## Texto fornecido
Grandes Opções do Plano e Orçamento do Estado para 2005 (pergunta ao Primeiro- Ministro)
Intervenção de Carlos Carvalhas
17 de Novembro de 2004

 

 

Sr. Presidente,
Sr. Primeiro-Ministro,

O Orçamento que aqui nos apresentou é um Orçamento virtual.

O Sr. Primeiro-Ministro, neste último fim-de-semana, como Presidente do seu partido, decretou que a austeridade acabava, tal como o seu antecessor — faz um ano mais ou

menos por esta altura — ao afirmar que «o pior já passou».

 

Foi o que se viu.

 

O Sr. Primeiro-Ministro, com grande probabilidade, com grande certeza, não vai faltar à verdade em relação à banca, que continua a ter taxas de lucro de seis, sete ou oito

vezes superiores à taxa de inflação, nem em relação às empresas que fazem parte do PSI 20, nem em relação aqueles assessores ministeriais que ganham mais do que o

Sr. Presidente da República, para já não falar naquela assessora da LUX, nem em relação à clientela do PSD, nem, com certeza, em relação àqueles que têm cartão

«laranja» e são gestores de empresas públicas, porque, para esses, o fim da austeridade certamente que não se coloca. Sabe porquê, Sr. Primeiro-Ministro? Porque nunca

houve início de qualquer austeridade, foram tempos de «tripa forra» e de acumulação.

 

Sr. Primeiro-Ministro, será que vai chegar o fim da austeridade para os 500 000 desempregados?

 

Para aqueles que têm reformas de miséria? Para as centenas de milhar de pobres? Para aqueles que ganham o rendimento mínimo garantido ou o rendimento mínimo de

inserção? Para esses vai acabar a austeridade? Com franqueza, Sr. Primeiro-Ministro, vai acabar a austeridade? Vai acabar a austeridade para os trabalhadores da

SOREFAME, a quem o Governo prometeu resolver o problema mas têm de continuar, nesta altura, a fazer vigílias em frente do Ministério das Obras Públicas, Transportes e

Comunicações?

## Material fornecido
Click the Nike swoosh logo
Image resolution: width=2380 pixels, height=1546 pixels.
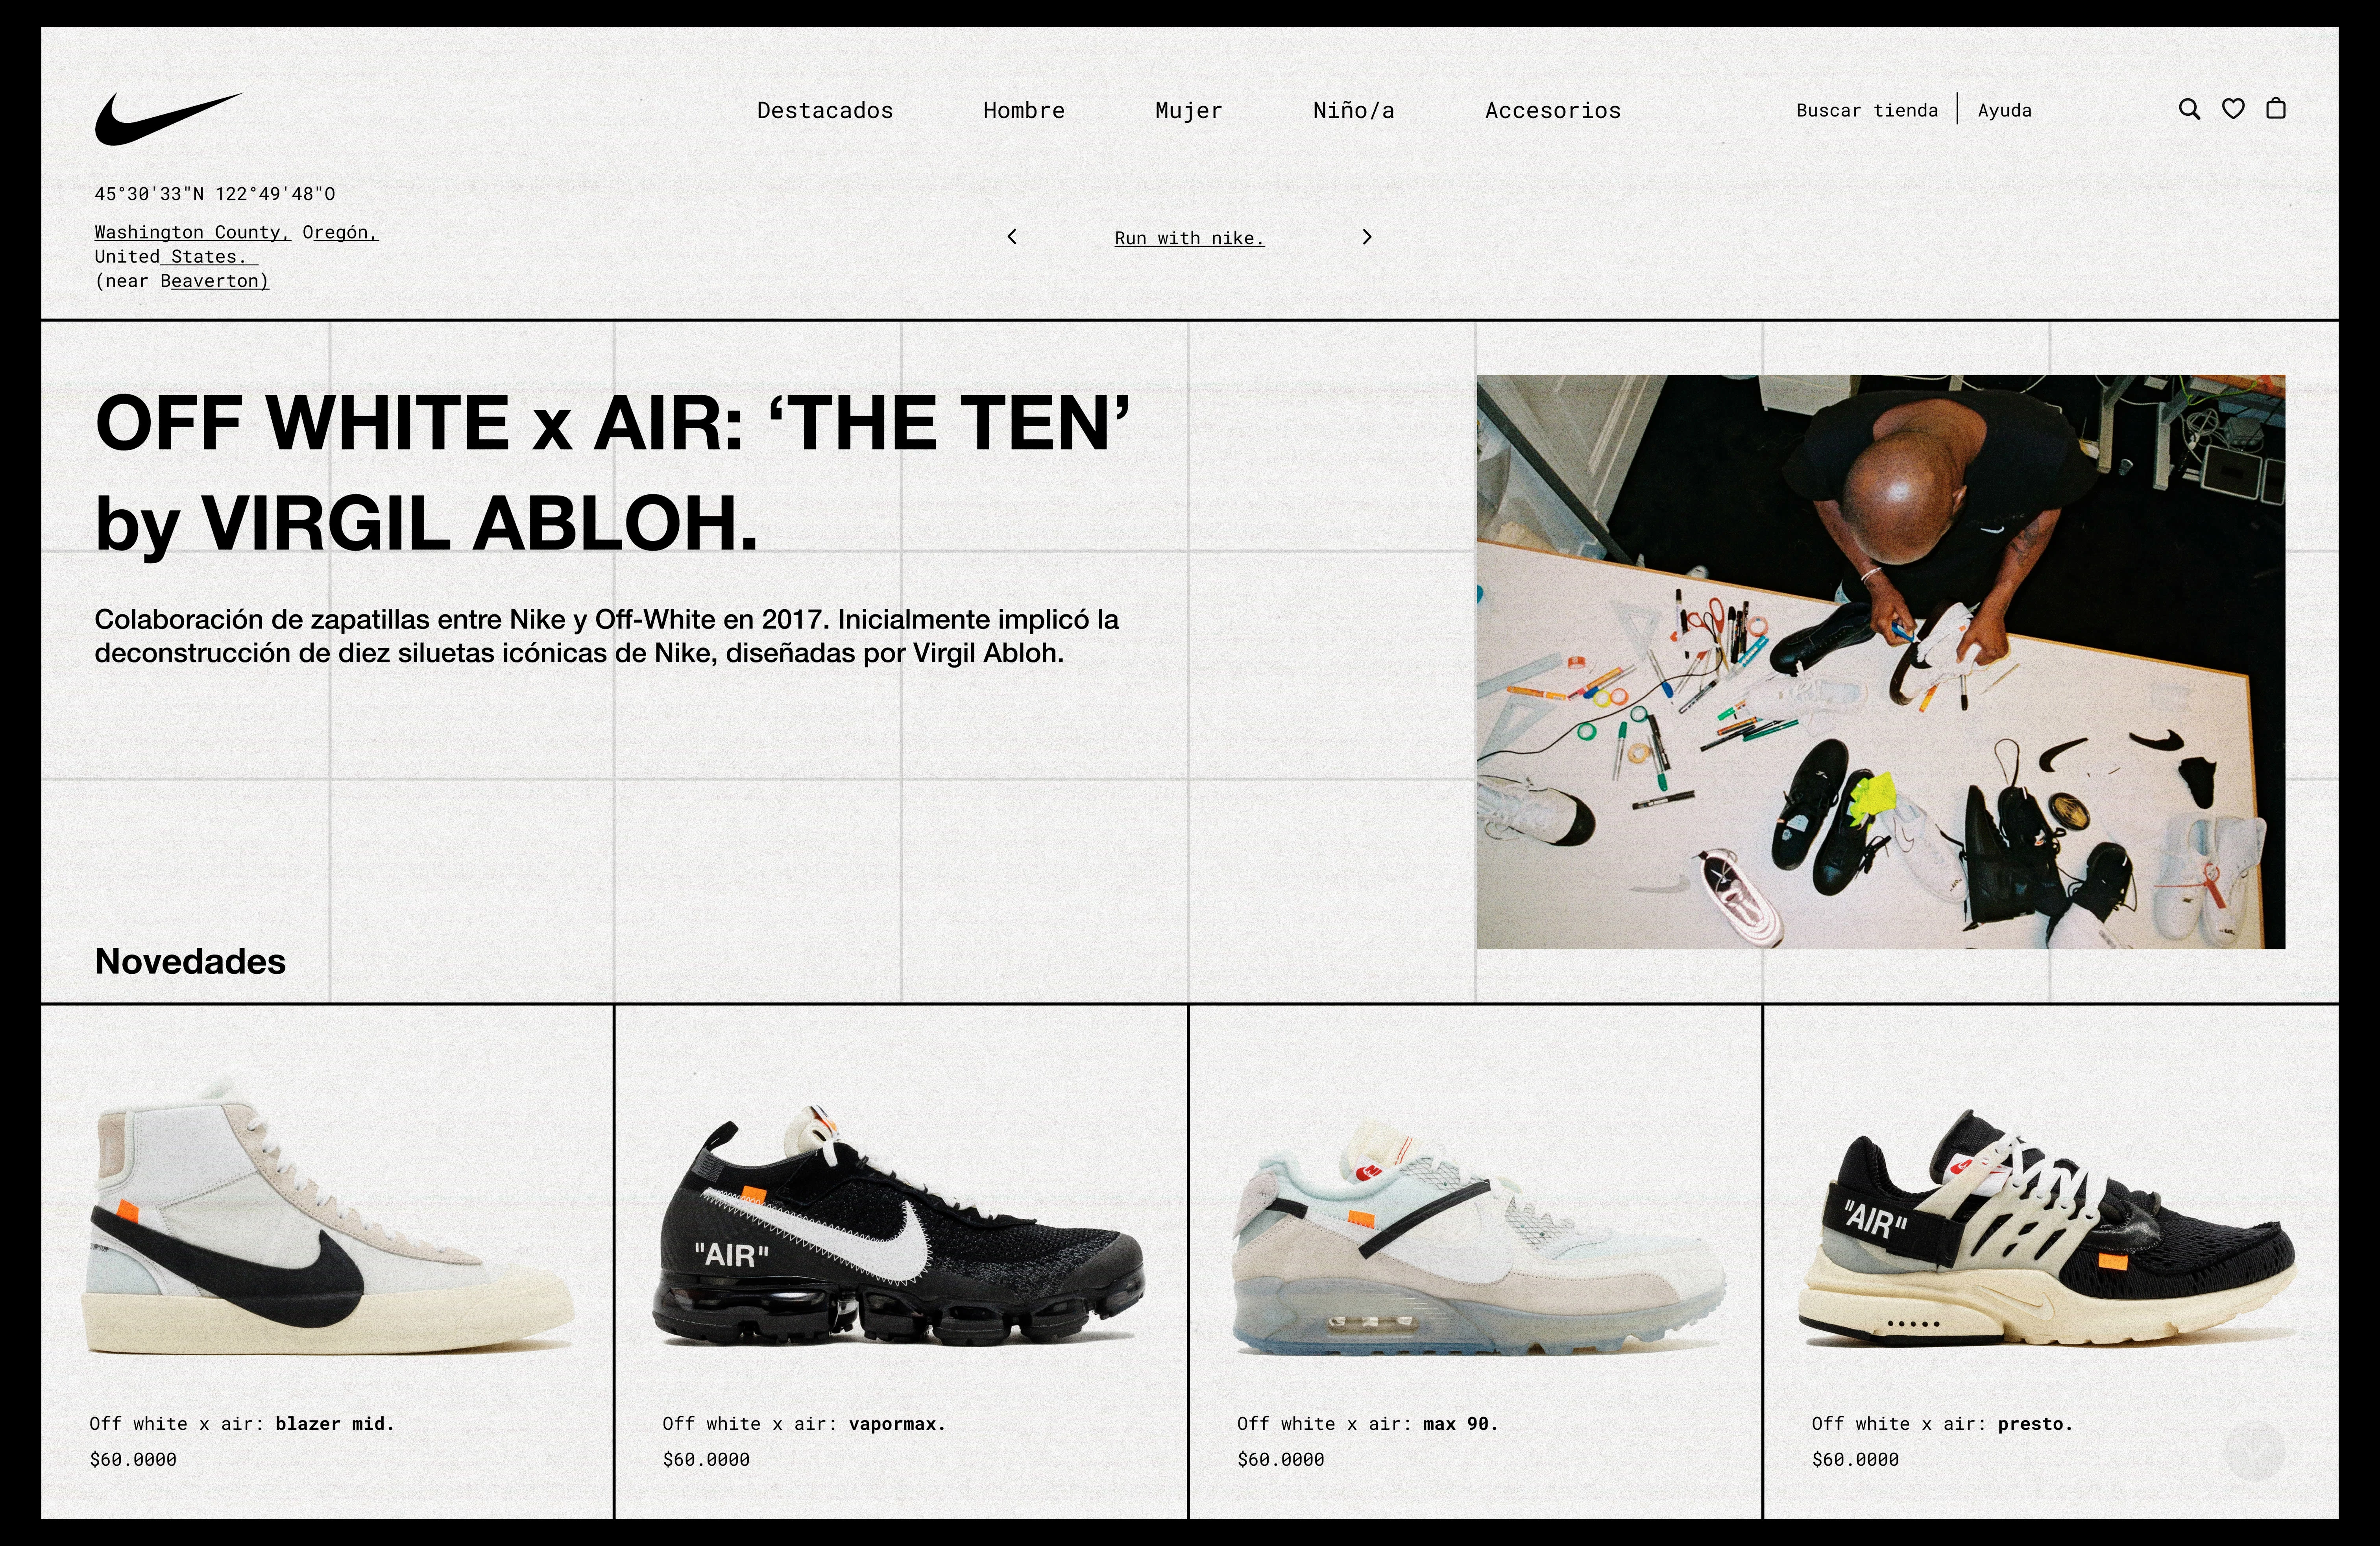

## O que fazer
Cite na íntegra o texto sobre o Orçamento do Estado para 2005, sem mudar nada. O material é independente do texto.

## Resposta
Grandes Opções do Plano e Orçamento do Estado para 2005 (pergunta ao Primeiro- Ministro)
Intervenção de Carlos Carvalhas
17 de Novembro de 2004

 

 

Sr. Presidente,
Sr. Primeiro-Ministro,

O Orçamento que aqui nos apresentou é um Orçamento virtual.

O Sr. Primeiro-Ministro, neste último fim-de-semana, como Presidente do seu partido, decretou que a austeridade acabava, tal como o seu antecessor — faz um ano mais ou

menos por esta altura — ao afirmar que «o pior já passou».

 

Foi o que se viu.

 

O Sr. Primeiro-Ministro, com grande probabilidade, com grande certeza, não vai faltar à verdade em relação à banca, que continua a ter taxas de lucro de seis, sete ou oito

vezes superiores à taxa de inflação, nem em relação às empresas que fazem parte do PSI 20, nem em relação aqueles assessores ministeriais que ganham mais do que o

Sr. Presidente da República, para já não falar naquela assessora da LUX, nem em relação à clientela do PSD, nem, com certeza, em relação àqueles que têm cartão

«laranja» e são gestores de empresas públicas, porque, para esses, o fim da austeridade certamente que não se coloca. Sabe porquê, Sr. Primeiro-Ministro? Porque nunca

houve início de qualquer austeridade, foram tempos de «tripa forra» e de acumulação.

 

Sr. Primeiro-Ministro, será que vai chegar o fim da austeridade para os 500 000 desempregados?

 

Para aqueles que têm reformas de miséria? Para as centenas de milhar de pobres? Para aqueles que ganham o rendimento mínimo garantido ou o rendimento mínimo de

inserção? Para esses vai acabar a austeridade? Com franqueza, Sr. Primeiro-Ministro, vai acabar a austeridade? Vai acabar a austeridade para os trabalhadores da

SOREFAME, a quem o Governo prometeu resolver o problema mas têm de continuar, nesta altura, a fazer vigílias em frente do Ministério das Obras Públicas, Transportes e

Comunicações?